Und dennoch, trotz der beinah hoffnungslosen Situation, die sich nie ändern könnte, ist das palästinensische Volk erstaunlich stark. Obwohl die israelische Unterdrückung fortschreitet und mit neuen militärischen Unterdrückungsmethoden schlimmer wird, geben die Palästinenser nicht auf. Sie werden weiterhin dort leben.
Sie sind ein erstaunliches, unverwüstliches Volk. Sie werden nie aufgeben. Die Israelis mögen viele von ihnen töten, ihre Häuser zerstören, ihre Leben zerstören, aber sie werden ihre Hoffnung auf ein andere, bessere Art des Zusammenlebens nie zerstören.
Egal, was die Israelis machen, sie können die Hoffnung und die Würde des palästinensischen Volkes nicht wegnehmen. Die Israelis haben zwar die Macht, das palästinensische Volk besitzt Würde, und allen Widrigkeiten zum Trotz hat es noch Hoffnung. Die Israelis haben die Flugzeuge, aus denen sie Bomben auf Gaza werfen, sie haben Bulldozer, die hier in den USA, nicht weit von meinem Zuhause, produziert werden. All diese Dinge können sie tun, aber trotz dieser Übermacht werden die Israelis die Hoffnung und Würde der Palästinenser nie zerstören können.
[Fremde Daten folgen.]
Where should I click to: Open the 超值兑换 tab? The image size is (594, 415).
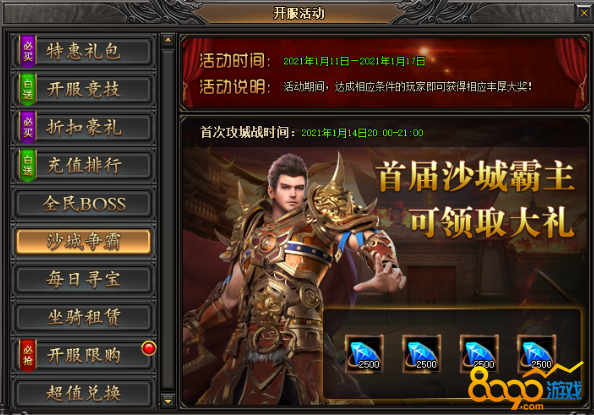83,393
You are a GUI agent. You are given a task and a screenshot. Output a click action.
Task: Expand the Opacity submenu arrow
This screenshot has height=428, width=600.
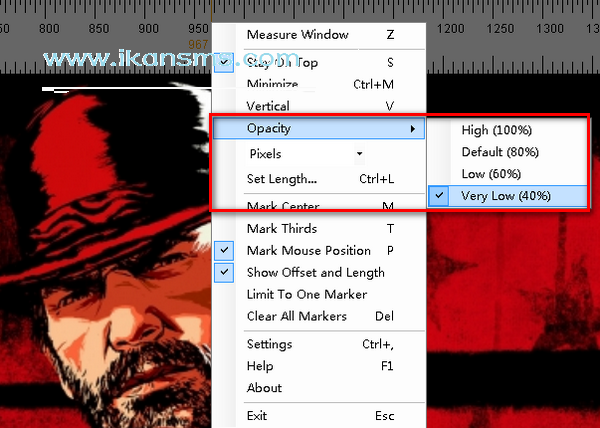pos(412,129)
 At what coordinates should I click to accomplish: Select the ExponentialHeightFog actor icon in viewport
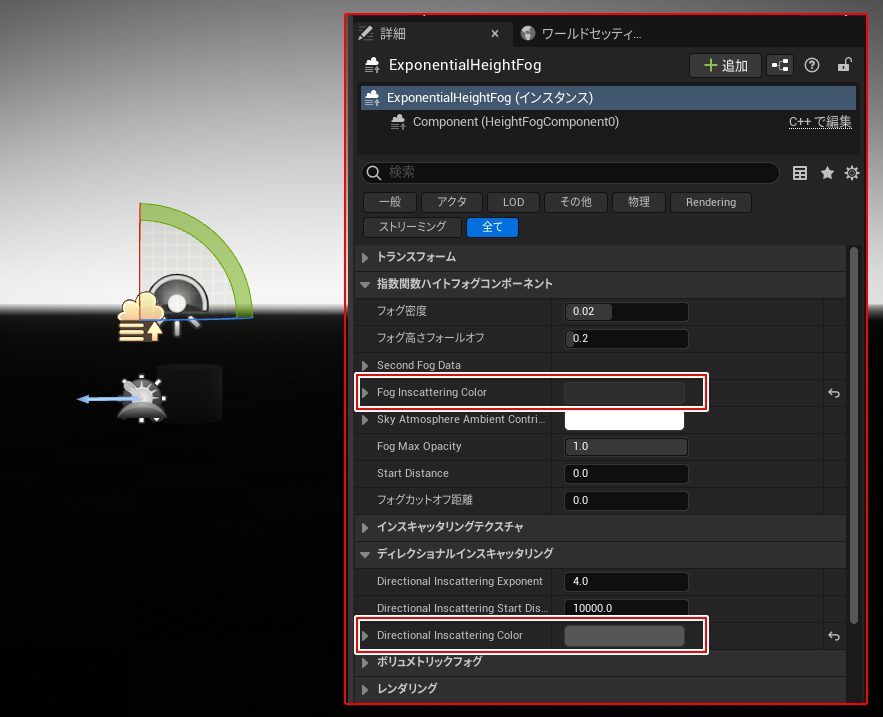tap(140, 317)
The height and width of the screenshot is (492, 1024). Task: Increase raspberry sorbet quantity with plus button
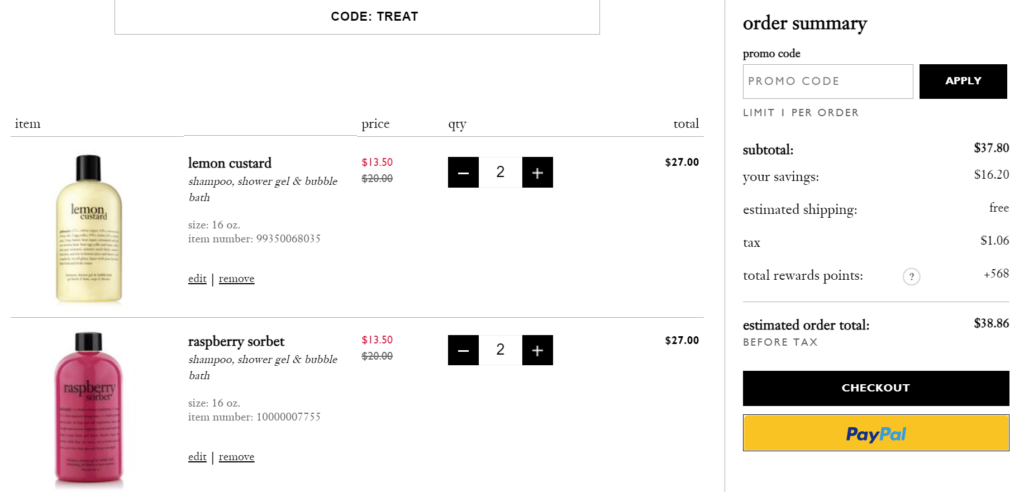pos(537,350)
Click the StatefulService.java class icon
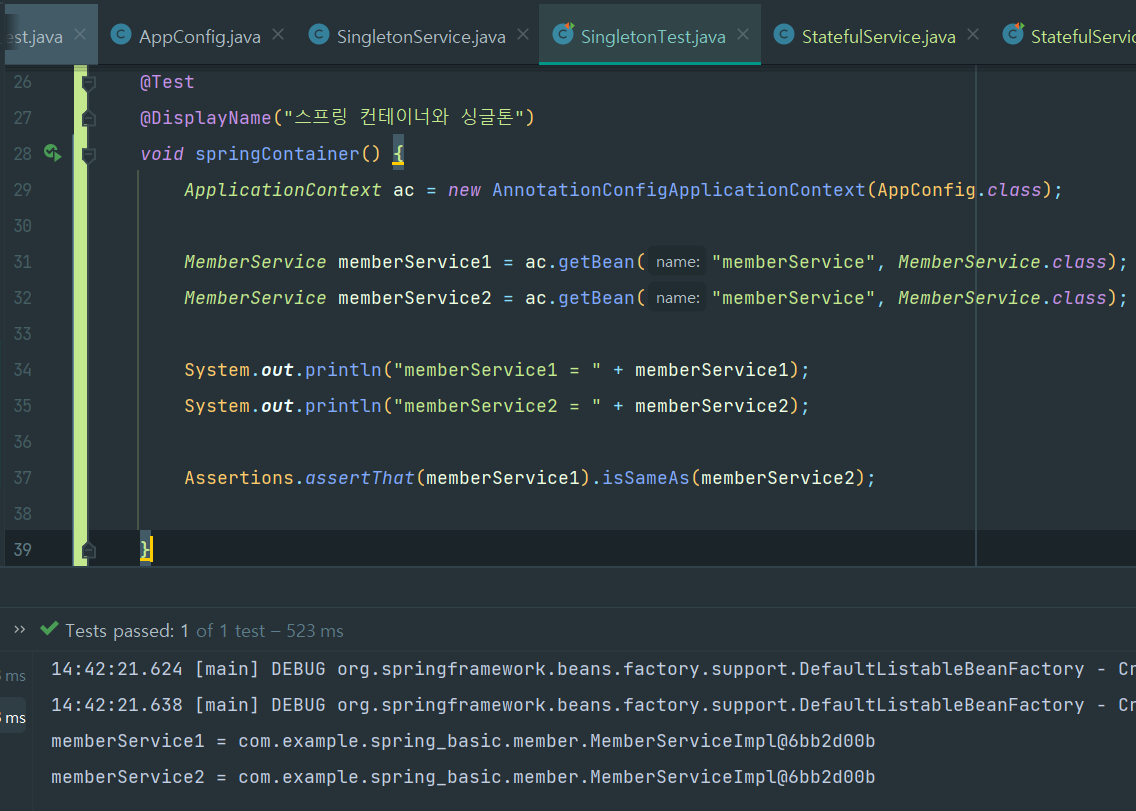Viewport: 1136px width, 811px height. tap(784, 34)
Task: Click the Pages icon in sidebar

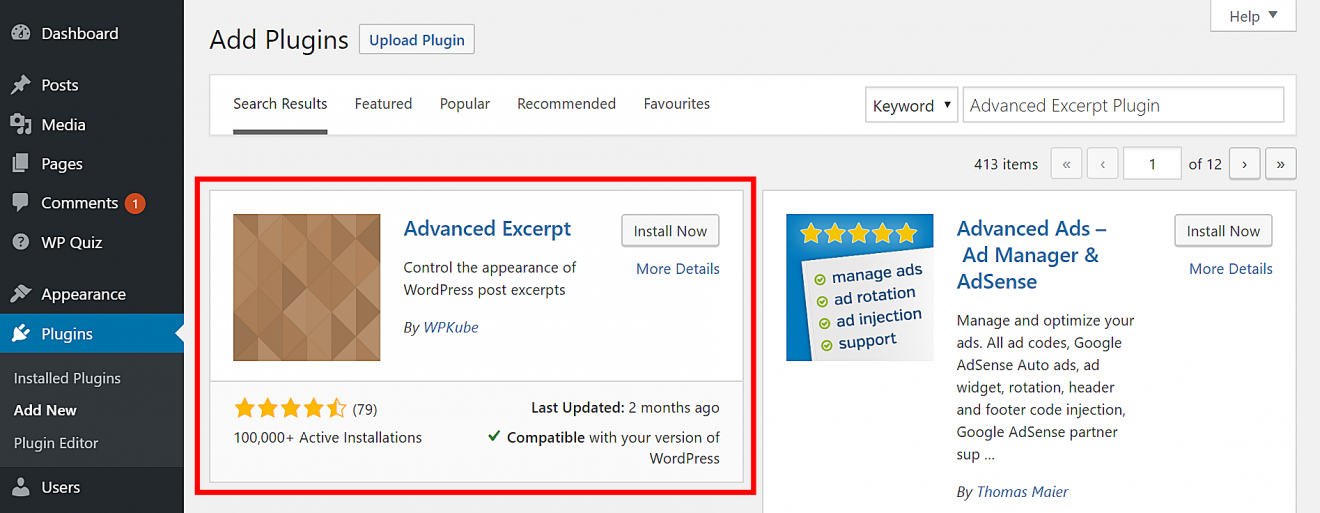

Silvia Cattori : Ist es nicht sehr ungewöhnlich und bewegend für die Palästinenser in Hebron oder Nablus, eine Holocaustüberlebende zu sehen, die unter solchen prekären Umständen zu ihnen reist, um ihnen ihre Liebe und Solidarität aus zu drücken?
Hedy Eptstein : Ich denke es ist wichtig, dass die Palästinenser, die Palästina nicht verlassen dürfen, die unter solchen entsetzlichen Bedingungen unter der israelischen Militärbesetzung leben, wissen sollen, dass es Menschen in anderen Teilen der Welt gibt, die die israelische Besetzung verurteilen, die genug Interesse haben um hin zu fahren und ihr Leiden und Schwierigkeiten mit ihnen zu teilen, wenn auch nur für kurze Zeit.
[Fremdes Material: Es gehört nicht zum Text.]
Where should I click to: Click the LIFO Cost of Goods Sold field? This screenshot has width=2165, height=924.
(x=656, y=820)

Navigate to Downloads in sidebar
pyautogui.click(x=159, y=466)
Ich bin immer wieder beeindruckt, wenn ich sehe, dass die Palästinenser so viel mehr über die Weltgeschehnisse wissen, dass sie besser informiert sind, als die amerikanische Bevölkerung.
Die meisten Palästinenser, die ich kennen gelernt habe, haben mich gebeten, der amerikanischen Bevölkerung das, was ich gesehen und erlebt habe, zu erzählen, weil die amerikanische Bevölkerung nichts davon weiß, da die Medien sie nicht informiert. Ich habe mich dazu verpflichtet. Vorträge habe ich auf Gymnasien und Universitäten, in Kirchen und vor Bürgergruppen, sowohl in den Vereinigten Staaten als auch in Deutschland (auf Deutsch) gehalten. Ich lege es den Menschen ans Herz, nach Palästina zu reisen, um das Leben dort zu sehen und zu erleben. Es ist eine lebensverändernde Erfahrung. Sie werden als anderer Mensch zurückkommen, bewusster, sensibler, und hoffentlich herausgefordert, etwas zu verändern.
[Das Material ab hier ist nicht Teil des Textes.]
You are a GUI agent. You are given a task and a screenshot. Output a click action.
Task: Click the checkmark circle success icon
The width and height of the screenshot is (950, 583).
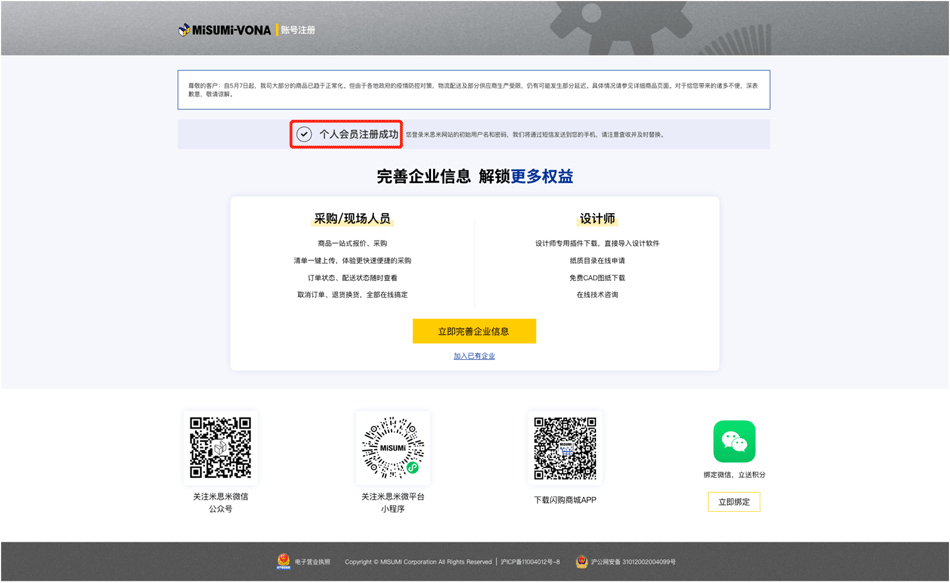click(x=304, y=134)
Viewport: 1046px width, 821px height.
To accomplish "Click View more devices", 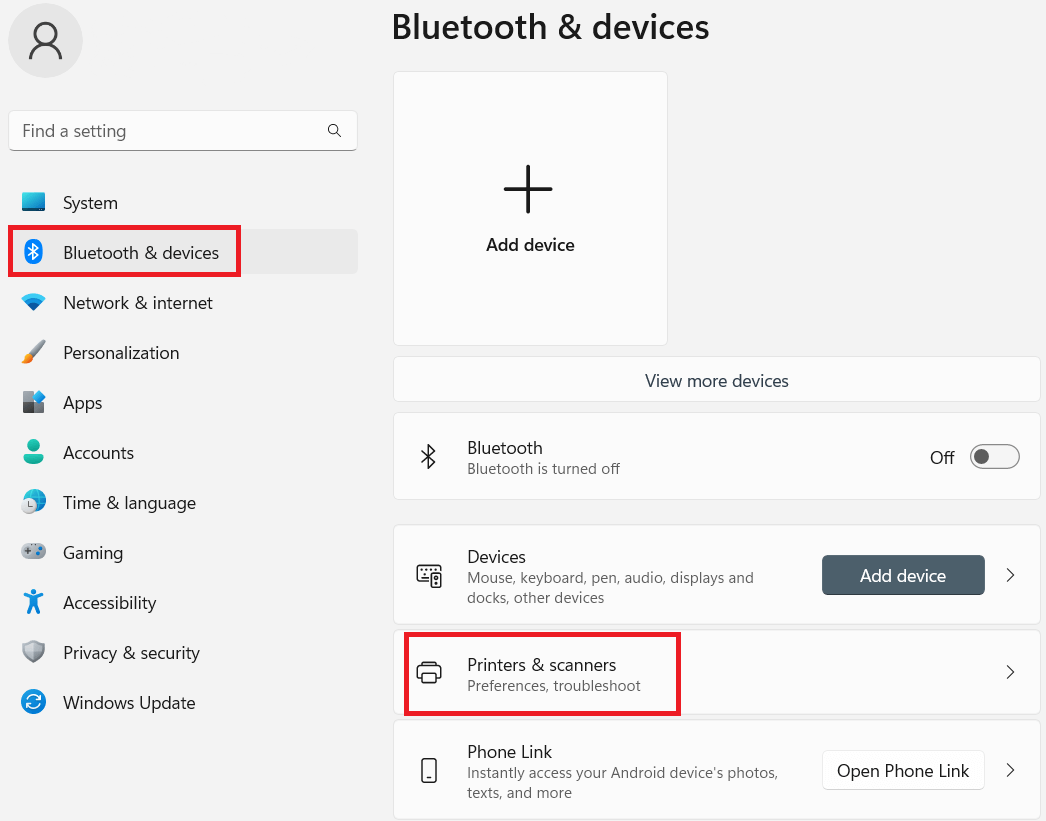I will pyautogui.click(x=716, y=379).
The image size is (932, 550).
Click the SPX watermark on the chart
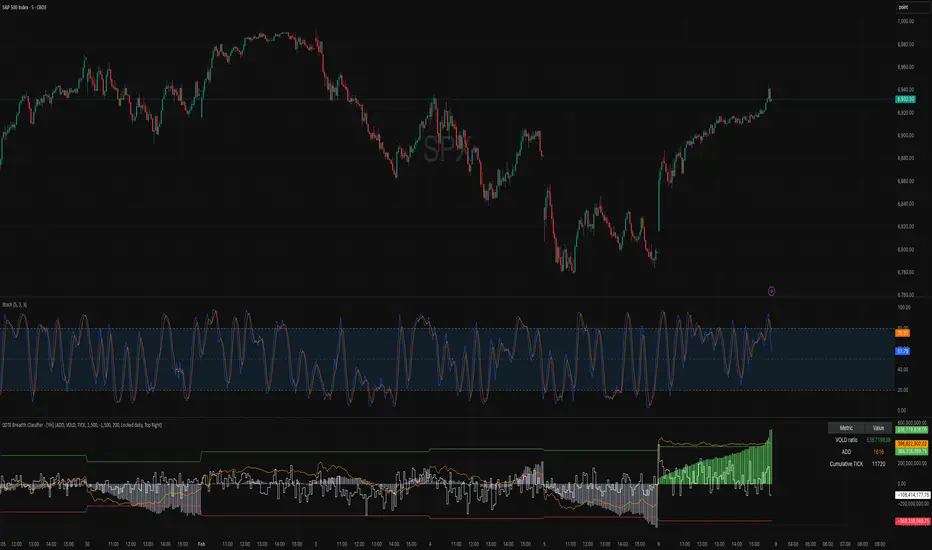(447, 149)
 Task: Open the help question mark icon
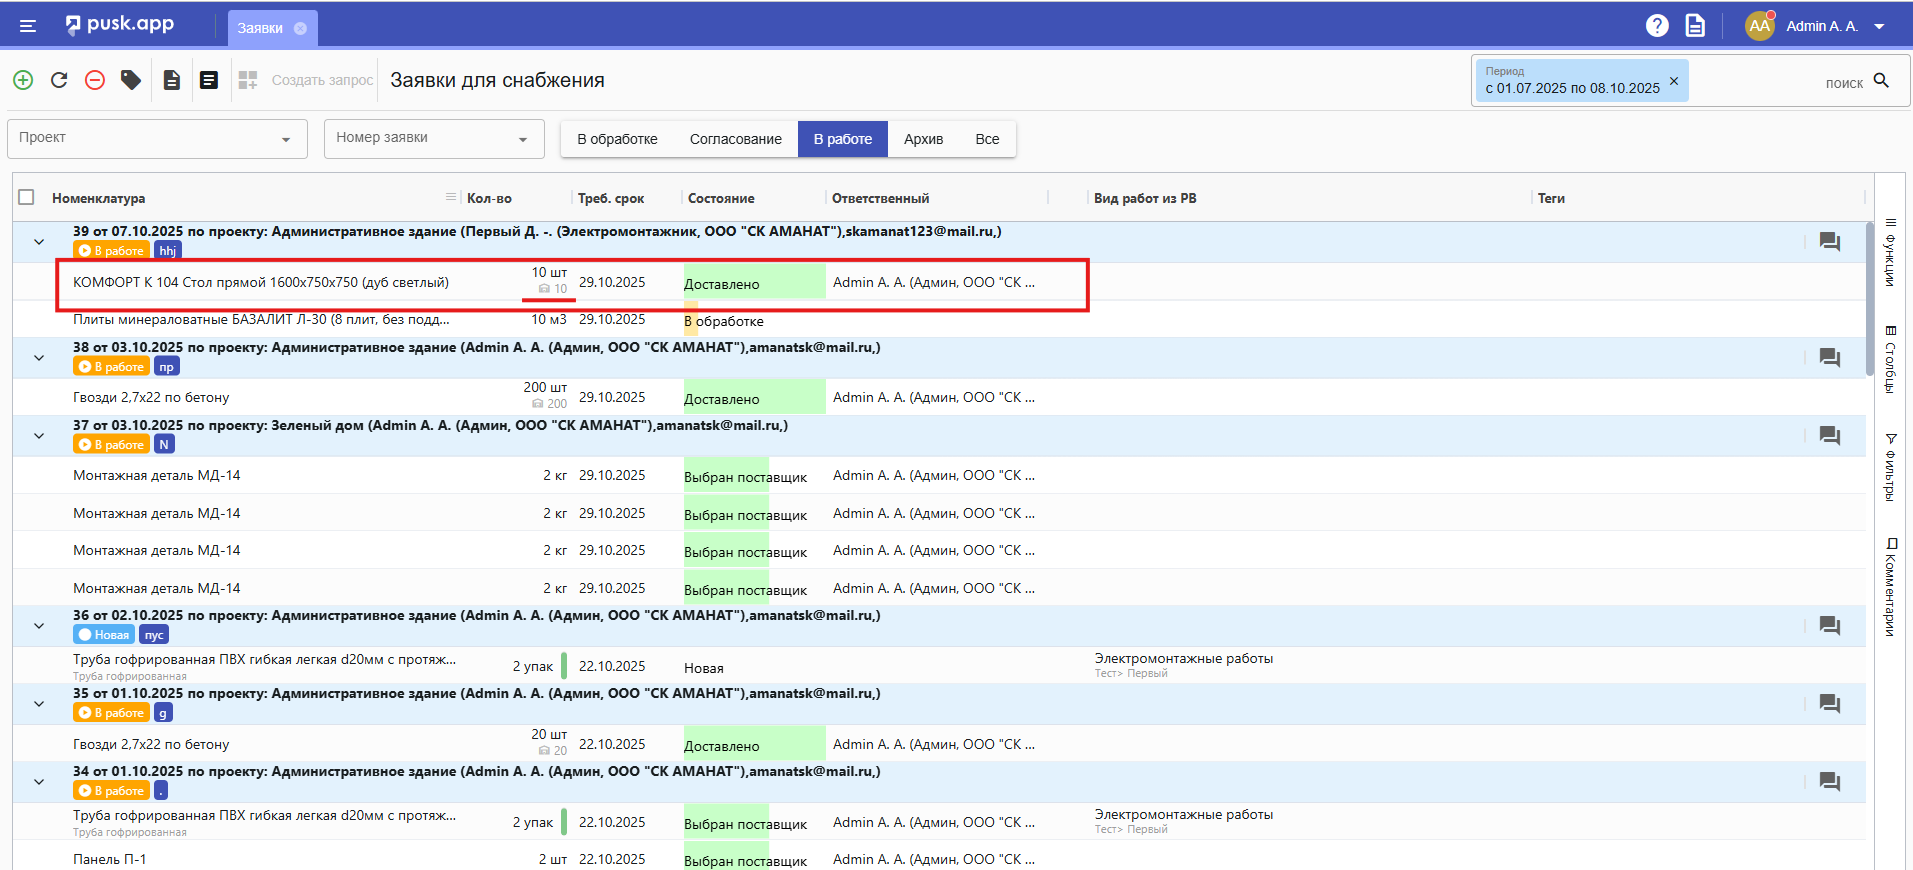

Obwohl ich keine religiöse Jüdin bin (ich halte mich für eine weltliche Humanistin), weiß ich ein Bisschen über die jüdische Tradition, die lehrt: „Wir dürfen weder die Hoffnung noch unsere angefangene Arbeit aufgeben, auch wenn wir die Aufgabe persönlich nicht zu Ende führen können.“
Die Situation, besonders in Gaza, ist so schrecklich. Ich fühle mich dazu verpflichtet, weiterhin eine moralische Stimme zu sein, weiterhin den Mut zu haben für eine öffentliche Stellungnahme gegen Israels Verbrechen gegen die Menschheit und gegen die von den Medien verbreiteten Fehlinterpretationen. Israel wäre nicht in der Lage, seine Verbrechen gegen die Menschheit auszuführen, ohne die Erlaubnis der USA, der Welt, ohne die Massenmedien, die mit wenigen Ausnahmen die Palästinenser entmenschlichen und Angst, Ignoranz und Abscheu vor ihnen und ihrer Kultur einimpfen.
Nachdem ich Palästinenser kennen gelernt und ihre Gastlichkeit, Wärme, Würde und Humor erlebt habe, ist es meine obliegende Pflicht, ihre Stimmen, ihre Erlebnisse zu allen meiner Zuhörern zu bringen, Zeugnis abzulegen über die Mauer, die Landbeschlagnahmungen, die abgerissenen Häuser, die Verstöße gegen die Wasserrechte, die Einschränkungen der Bewegungsfreiheit. Die Zukunft des Friedens kann nicht durch Passivität erwartet werden, sondern durch Engagement und Kämpfe für die Gerechtigkeit. Es gibt keinen Frieden ohne Gerechtigkeit.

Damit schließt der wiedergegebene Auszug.